● **Отрывок текста**
Мы знаем имена замечательных художников, которые были вместе с тем инженерами и учеными, знаем имена ученых, которые были поэтами. Но чем дальше, тем все труднее становилось даже самым талантливым людям совмещать занятия искусством и наукой. Тот, кто серьезно работал в одной из этих областей, оставался дилетантом в другой. Бородин был редчайшим исключением.
Может быть, именно поэтому образ Бородина, смелого искателя новых путей в музыке и в химии, был особенно дорог Ильину. Недаром в зрелые годы он — вместе со своей женой Еленой Сегал- посвятил жизни Бородина-композитора и Бородина-химика большую повесть.
Не только по этой повести, но и по другим книгам Ильина видно, что искусство и литература увлекали его так же, как наука и техника. И все же в конце концов ему пришлось сделать выбор между научной и литературной работой. Вернее сказать, выбор сделала за него тяжелая хроническая болезнь легких. Это она лишила его возможности работать в химической лаборатории Технологического института, в котором по окончании курса он проходил аспирантуру.

● **Исходные данные**
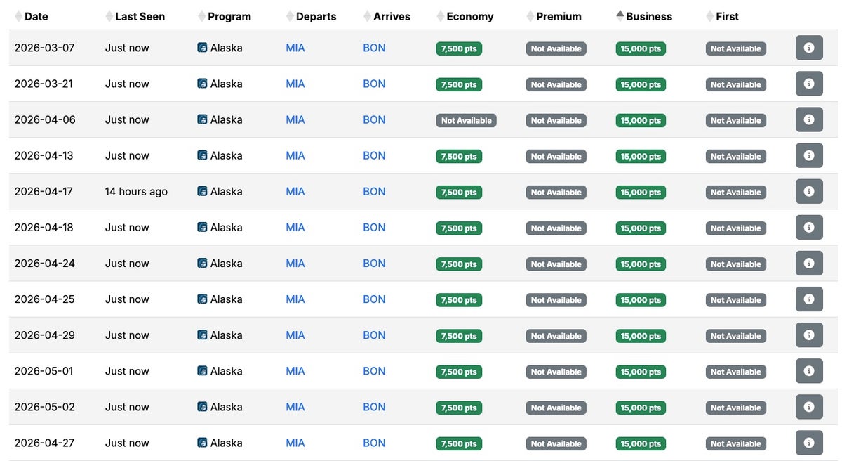Open info icon for the 2026-05-01 row
Image resolution: width=842 pixels, height=461 pixels.
click(x=808, y=371)
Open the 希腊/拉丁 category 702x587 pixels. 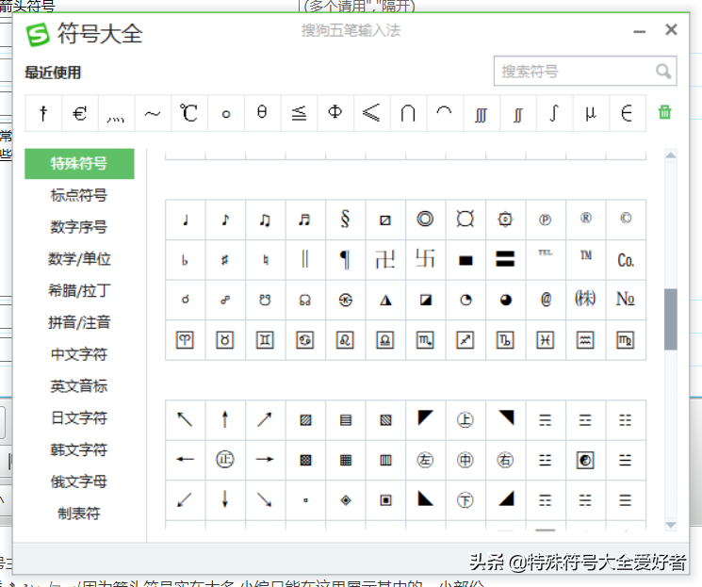click(79, 290)
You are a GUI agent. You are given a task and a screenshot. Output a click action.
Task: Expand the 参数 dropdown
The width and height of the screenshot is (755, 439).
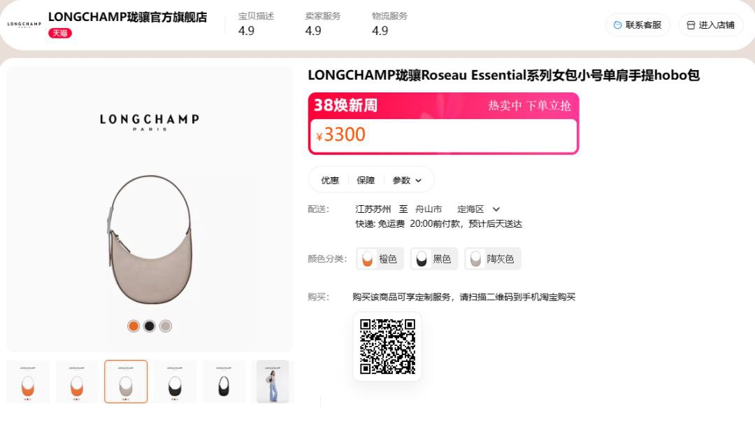(x=407, y=181)
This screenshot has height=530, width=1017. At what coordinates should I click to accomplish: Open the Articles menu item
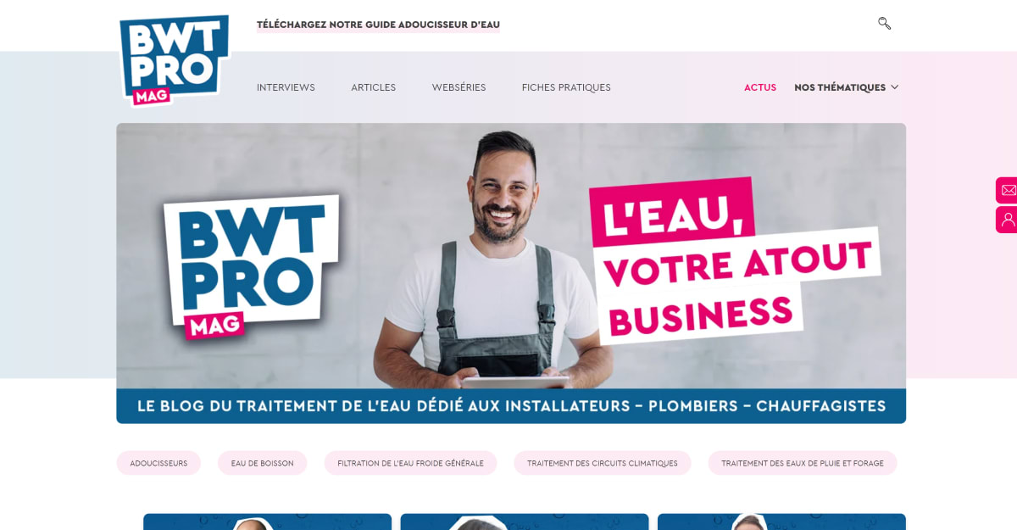click(x=373, y=87)
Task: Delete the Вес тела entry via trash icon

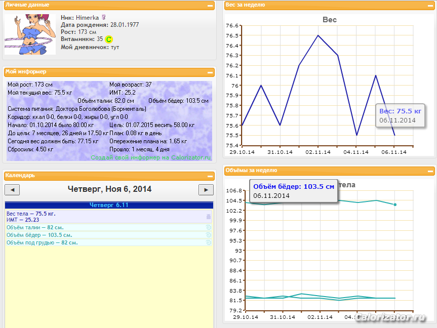Action: point(209,217)
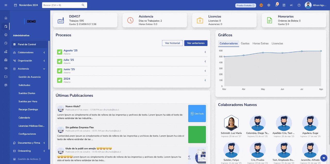The height and width of the screenshot is (164, 330).
Task: Click the Ver historial button
Action: (x=172, y=43)
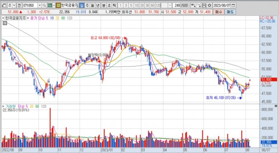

● **Что нужно сделать**
• A. Что, по словам отрывка, лишило Ильина возможности работать в химической лаборатории?
• B. Замени «Технологического института» на «Политехнического института» в той части отрывка, что открывается словами «Может быть, именно» и кончается словами «он проходил аспирантуру.». Выпиши эту часть с заменой.

● **Ответы к заданиям**
• A. Тяжелая хроническая болезнь легких.

• B.
Может быть, именно поэтому образ Бородина, смелого искателя новых путей в музыке и в химии, был особенно дорог Ильину. Недаром в зрелые годы он — вместе со своей женой Еленой Сегал- посвятил жизни Бородина-композитора и Бородина-химика большую повесть.
Не только по этой повести, но и по другим книгам Ильина видно, что искусство и литература увлекали его так же, как наука и техника. И все же в конце концов ему пришлось сделать выбор между научной и литературной работой. Вернее сказать, выбор сделала за него тяжелая хроническая болезнь легких. Это она лишила его возможности работать в химической лаборатории Политехнического института, в котором по окончании курса он проходил аспирантуру.